Catatan M. Dahlan Abubakar
SAYA tidak perlu ke Kendari untuk ikut menyemarakkan Hari Pers Nasional (HPN) 2022 di tengah wabah pandemi Covid-19. Presiden Joko Widodo saja hadir secara virtual di Kendari, apalagi saya yang mungkin tidak begitu penting.
Saya bisa berkontribusi dalam HPN melalui catatan kecil ini, yang mungkin ada manfaatnya bagi insan pers Indonesia dalam kaitannya bertutur secara tertulis di medianya masing-masing agar terhindar dari “hate speech” (ujaran kebencian).
Beberapa hari terakhir ini di media sosial ramai berbagai komponen di Kalimantan memprotes ujaran seorang EM yang diduga menghina dan mencederai perasaan para penghuni pulau itu.
Protes ini bermula setelah beredar luas ucapan yang bersangkutan melalui media sosial. Awalnya, yang bersangkutan memprotes pemindahan Ibu Kota Negara (IKN) ke Kalimantan Timur.
Alasannya, lahan ibu kota negara baru itu tidak strategis dan tidak cocok untuk berinvestasi. Dia juga sempat menyebutkan istilah “tempat jin buang anak” saat sedang membicarakan Ibu Kota Negara (IKN) baru.
Etika Berbahasa
Salah seorang guru besar Universitas Pendidikan Indonesia (UPI) Bandung dalam suatu berita di media daring menilai ucapan EM yang berkaitan dengan “tampat jin buang anak” semata-mata menunjuk pada suatu tempat yang jauh dan tidak berkaitan dengan ujaran kebencian.

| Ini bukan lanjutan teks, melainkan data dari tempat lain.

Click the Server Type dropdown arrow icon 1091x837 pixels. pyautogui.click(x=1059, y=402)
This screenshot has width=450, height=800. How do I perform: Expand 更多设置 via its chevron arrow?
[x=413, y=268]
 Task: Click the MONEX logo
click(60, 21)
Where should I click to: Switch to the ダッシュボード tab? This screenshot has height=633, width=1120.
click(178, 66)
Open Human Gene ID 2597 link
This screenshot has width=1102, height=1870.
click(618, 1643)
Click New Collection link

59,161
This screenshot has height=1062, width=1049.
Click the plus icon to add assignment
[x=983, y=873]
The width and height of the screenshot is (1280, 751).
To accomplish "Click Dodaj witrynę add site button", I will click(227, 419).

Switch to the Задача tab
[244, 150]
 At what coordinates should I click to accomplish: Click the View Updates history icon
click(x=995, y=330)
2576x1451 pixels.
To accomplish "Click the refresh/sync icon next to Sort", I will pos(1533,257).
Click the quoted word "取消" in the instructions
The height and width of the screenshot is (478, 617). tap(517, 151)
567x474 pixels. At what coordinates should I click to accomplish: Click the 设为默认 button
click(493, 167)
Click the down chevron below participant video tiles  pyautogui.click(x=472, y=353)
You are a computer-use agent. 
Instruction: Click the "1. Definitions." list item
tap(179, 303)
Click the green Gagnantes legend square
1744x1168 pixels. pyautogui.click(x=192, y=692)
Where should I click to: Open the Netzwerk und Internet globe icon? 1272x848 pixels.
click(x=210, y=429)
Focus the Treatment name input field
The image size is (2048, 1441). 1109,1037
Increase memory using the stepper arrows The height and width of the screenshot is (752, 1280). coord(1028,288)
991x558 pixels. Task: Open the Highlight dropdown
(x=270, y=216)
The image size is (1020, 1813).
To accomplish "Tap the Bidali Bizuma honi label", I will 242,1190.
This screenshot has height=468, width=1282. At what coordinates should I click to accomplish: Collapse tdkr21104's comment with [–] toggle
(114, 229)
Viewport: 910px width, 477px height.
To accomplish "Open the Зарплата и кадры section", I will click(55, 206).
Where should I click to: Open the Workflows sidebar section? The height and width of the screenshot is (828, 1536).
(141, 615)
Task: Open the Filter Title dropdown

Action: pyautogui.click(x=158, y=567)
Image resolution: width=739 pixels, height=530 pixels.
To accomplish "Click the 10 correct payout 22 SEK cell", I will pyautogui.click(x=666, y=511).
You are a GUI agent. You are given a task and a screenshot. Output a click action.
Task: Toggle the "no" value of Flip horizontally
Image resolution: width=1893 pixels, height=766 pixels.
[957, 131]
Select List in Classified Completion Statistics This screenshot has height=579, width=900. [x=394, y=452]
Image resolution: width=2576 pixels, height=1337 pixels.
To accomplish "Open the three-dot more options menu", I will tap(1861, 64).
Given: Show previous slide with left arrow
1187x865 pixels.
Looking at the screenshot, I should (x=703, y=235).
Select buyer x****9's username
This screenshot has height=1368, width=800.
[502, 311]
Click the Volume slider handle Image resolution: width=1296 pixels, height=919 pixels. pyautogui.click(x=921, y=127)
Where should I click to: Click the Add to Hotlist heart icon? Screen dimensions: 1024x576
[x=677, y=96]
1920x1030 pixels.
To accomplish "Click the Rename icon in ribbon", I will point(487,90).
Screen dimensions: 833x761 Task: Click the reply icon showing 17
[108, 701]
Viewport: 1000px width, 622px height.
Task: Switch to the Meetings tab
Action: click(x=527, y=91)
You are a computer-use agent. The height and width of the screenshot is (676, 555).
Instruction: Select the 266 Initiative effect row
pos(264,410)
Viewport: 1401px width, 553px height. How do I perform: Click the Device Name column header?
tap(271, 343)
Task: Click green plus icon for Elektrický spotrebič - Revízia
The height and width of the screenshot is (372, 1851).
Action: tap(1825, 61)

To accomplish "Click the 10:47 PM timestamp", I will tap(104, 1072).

Pandangan ini sebenarnya tidak merujuk kepada analisis wacana yang dikenal dalam ilmu linguistik. Sebagai seorang yang melakukan penelitian dalam kaitan dengan analisis wacana kritis, saya kurang setuju, bahkan kecewa dengan pandangan guru besar tersebut yang sama sekali tidak mencerminkan analisisnya sesuai latar belakang akademiknya.